Set task: Which lines of the records contain the string "label" with the same capitalization? Pick out each of those lines and copy it.

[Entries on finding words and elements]
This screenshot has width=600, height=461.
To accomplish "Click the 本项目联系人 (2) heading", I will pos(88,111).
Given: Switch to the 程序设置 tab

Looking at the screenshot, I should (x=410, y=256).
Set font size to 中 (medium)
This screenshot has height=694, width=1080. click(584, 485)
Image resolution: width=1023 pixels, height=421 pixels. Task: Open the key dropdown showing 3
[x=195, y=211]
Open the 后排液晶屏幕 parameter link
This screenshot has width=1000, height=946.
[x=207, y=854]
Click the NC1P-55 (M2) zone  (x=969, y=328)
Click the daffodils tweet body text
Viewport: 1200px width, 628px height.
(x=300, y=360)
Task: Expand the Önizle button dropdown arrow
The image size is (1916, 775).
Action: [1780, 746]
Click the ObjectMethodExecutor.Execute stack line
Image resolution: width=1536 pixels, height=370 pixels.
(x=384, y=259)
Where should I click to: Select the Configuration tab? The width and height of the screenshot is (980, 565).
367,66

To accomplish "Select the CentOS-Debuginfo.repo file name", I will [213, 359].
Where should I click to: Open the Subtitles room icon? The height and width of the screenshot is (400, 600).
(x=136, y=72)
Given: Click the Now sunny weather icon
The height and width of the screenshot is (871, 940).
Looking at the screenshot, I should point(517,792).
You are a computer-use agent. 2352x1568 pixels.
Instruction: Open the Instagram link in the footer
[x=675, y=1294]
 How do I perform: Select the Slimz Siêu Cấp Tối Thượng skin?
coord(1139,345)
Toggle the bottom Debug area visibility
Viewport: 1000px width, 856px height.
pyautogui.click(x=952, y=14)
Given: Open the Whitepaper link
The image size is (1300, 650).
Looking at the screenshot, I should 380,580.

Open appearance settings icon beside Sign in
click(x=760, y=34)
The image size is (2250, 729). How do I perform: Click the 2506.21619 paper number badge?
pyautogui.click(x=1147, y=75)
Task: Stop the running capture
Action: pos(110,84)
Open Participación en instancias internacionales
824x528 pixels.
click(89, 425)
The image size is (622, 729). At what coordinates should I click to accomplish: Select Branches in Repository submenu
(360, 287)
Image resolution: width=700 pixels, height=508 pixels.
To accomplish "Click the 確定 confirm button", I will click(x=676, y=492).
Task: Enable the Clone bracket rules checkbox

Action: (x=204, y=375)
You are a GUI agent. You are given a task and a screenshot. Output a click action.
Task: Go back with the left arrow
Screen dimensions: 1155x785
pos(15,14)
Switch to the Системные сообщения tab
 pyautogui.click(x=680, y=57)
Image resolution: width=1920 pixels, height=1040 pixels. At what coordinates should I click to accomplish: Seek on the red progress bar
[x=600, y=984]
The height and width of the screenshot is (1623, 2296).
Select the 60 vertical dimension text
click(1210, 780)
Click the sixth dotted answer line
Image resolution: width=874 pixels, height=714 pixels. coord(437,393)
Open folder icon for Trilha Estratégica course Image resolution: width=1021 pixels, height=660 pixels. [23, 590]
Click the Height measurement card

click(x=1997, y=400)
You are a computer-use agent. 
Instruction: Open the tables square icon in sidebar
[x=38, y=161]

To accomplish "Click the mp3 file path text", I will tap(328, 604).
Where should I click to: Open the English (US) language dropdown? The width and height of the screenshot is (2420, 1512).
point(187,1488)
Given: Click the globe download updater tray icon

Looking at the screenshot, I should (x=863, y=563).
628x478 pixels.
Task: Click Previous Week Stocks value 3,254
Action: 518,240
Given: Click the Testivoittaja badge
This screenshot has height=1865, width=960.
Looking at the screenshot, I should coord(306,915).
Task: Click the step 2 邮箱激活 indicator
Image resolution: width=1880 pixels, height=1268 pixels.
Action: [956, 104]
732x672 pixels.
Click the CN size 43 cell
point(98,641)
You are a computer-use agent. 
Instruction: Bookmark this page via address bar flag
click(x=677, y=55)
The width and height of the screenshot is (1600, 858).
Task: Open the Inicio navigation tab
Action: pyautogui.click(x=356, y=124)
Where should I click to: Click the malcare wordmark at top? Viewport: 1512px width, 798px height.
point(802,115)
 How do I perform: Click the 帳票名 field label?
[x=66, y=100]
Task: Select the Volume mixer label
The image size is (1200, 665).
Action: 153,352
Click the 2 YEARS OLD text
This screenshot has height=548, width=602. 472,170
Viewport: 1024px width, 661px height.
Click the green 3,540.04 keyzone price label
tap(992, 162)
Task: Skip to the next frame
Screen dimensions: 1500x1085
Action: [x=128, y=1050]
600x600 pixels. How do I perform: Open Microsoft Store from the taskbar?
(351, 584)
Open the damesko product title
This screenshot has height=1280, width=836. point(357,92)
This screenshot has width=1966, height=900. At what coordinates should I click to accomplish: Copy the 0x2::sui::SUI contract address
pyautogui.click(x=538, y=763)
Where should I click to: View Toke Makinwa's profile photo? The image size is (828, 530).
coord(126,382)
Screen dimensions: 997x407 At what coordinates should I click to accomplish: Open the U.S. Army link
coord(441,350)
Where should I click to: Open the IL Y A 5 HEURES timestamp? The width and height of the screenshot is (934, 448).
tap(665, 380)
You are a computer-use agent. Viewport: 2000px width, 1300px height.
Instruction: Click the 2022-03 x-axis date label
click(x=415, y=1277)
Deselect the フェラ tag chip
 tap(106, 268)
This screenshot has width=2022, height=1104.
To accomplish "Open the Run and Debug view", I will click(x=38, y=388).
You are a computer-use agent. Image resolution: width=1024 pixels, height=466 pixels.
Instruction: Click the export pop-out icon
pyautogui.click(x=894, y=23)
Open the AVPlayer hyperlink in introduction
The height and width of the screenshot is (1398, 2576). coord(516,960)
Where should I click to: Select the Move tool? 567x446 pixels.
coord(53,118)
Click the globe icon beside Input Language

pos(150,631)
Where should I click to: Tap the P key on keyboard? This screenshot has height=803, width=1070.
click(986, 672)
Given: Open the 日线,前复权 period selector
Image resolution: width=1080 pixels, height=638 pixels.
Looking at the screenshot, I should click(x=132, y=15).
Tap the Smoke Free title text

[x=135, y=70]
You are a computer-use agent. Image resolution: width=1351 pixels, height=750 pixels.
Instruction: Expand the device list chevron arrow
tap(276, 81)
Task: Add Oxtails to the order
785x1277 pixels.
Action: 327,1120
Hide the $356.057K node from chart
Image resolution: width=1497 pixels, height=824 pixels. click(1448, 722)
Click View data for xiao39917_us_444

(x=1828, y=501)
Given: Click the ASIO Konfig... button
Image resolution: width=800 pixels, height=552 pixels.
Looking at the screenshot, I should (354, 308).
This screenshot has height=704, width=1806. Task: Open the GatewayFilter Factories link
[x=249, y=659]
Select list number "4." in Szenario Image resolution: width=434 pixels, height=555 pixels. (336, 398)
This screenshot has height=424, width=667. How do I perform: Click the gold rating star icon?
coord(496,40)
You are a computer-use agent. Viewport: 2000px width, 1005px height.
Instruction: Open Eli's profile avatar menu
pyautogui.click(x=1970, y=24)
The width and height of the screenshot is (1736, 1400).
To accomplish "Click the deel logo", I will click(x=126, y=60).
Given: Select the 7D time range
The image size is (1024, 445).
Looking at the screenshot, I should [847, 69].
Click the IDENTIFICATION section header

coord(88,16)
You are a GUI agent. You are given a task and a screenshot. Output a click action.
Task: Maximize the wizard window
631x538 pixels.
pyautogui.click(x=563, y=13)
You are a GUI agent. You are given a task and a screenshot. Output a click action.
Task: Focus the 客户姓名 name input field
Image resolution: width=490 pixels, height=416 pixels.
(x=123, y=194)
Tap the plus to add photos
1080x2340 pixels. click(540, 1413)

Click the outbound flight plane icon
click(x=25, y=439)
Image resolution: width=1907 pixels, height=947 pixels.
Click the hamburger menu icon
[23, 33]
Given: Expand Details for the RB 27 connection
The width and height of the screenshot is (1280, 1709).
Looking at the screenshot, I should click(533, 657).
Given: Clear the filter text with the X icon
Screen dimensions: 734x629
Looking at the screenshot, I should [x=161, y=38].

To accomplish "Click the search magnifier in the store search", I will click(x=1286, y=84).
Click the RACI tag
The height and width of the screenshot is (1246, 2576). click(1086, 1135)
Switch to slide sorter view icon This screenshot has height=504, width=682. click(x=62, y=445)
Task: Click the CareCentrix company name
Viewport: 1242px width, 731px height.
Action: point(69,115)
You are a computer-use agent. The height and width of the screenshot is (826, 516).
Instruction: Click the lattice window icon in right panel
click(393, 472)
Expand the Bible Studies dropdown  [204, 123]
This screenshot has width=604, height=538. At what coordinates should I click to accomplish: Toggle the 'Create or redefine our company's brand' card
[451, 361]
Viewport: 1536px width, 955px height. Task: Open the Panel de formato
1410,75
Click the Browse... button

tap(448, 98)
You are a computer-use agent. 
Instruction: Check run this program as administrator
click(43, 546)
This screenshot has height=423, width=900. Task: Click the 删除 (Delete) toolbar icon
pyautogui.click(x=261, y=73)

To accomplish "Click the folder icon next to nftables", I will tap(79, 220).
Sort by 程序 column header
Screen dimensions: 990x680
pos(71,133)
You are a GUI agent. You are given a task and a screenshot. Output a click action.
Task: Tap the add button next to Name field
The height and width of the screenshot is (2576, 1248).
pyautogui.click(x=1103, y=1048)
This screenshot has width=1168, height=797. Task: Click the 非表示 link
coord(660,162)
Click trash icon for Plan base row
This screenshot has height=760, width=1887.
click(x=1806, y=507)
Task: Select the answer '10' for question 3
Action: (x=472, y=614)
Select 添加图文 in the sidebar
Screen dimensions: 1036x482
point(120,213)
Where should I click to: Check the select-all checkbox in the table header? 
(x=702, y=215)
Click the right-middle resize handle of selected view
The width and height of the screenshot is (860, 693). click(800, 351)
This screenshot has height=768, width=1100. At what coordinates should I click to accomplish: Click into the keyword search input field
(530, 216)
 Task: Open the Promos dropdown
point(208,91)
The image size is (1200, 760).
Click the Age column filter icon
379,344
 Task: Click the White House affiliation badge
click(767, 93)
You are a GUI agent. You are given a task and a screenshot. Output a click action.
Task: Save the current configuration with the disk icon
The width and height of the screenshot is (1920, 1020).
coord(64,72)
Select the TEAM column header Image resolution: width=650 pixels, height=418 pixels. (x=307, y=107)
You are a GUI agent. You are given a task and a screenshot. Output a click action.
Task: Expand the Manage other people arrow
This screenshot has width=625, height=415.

Solution for this problem:
 How do I perform: Click the 帳票名 field label?
Task: Select the Volume mixer label
Click the green 3,540.04 keyzone price label
Instruction: Click the 2022-03 x-axis date label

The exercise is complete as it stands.